Problem:
Return each of the rows below word for word, and leave the pictures out.

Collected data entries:
──────────────────────────────

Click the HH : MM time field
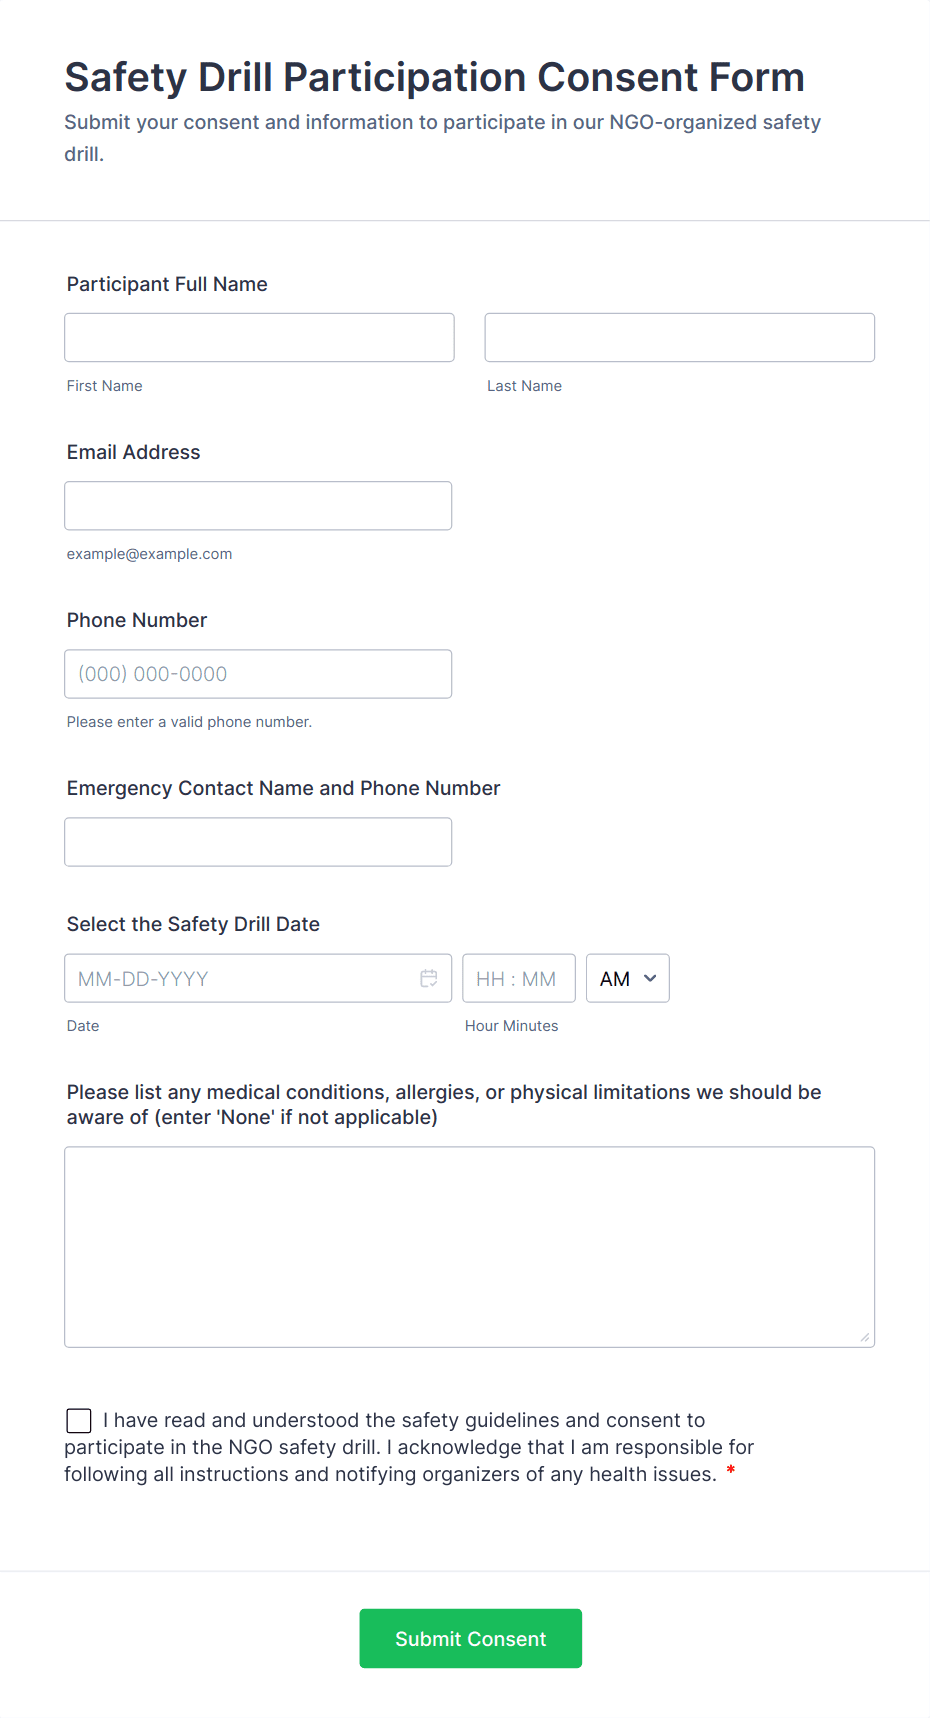 click(518, 978)
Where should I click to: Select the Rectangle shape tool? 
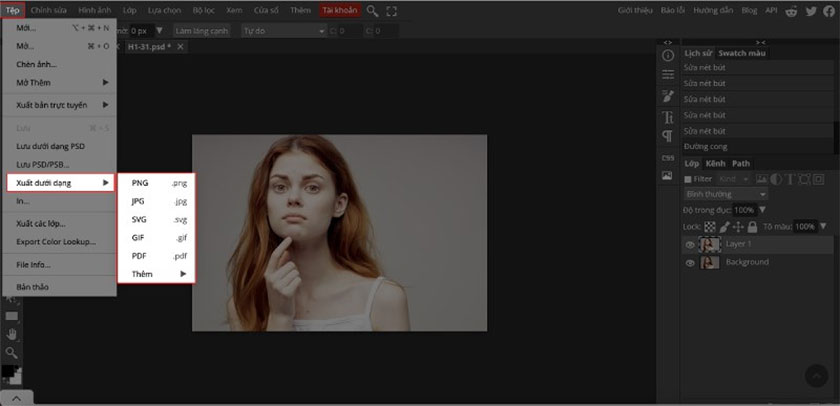(11, 316)
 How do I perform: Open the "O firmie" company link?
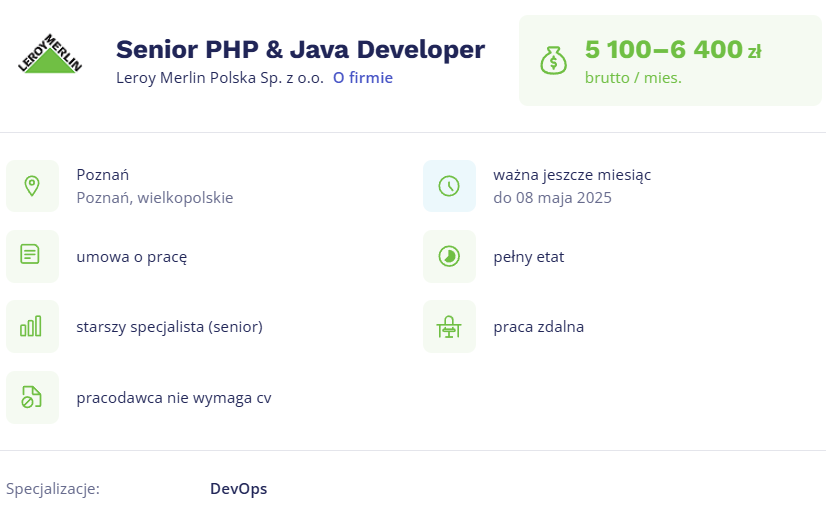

──────────────────────────────

Answer:
Click the HH : MM time field
 click(518, 978)
Where should I click to: Select the Rectangle shape tool? 
(11, 316)
 How do I perform: Open the "O firmie" company link?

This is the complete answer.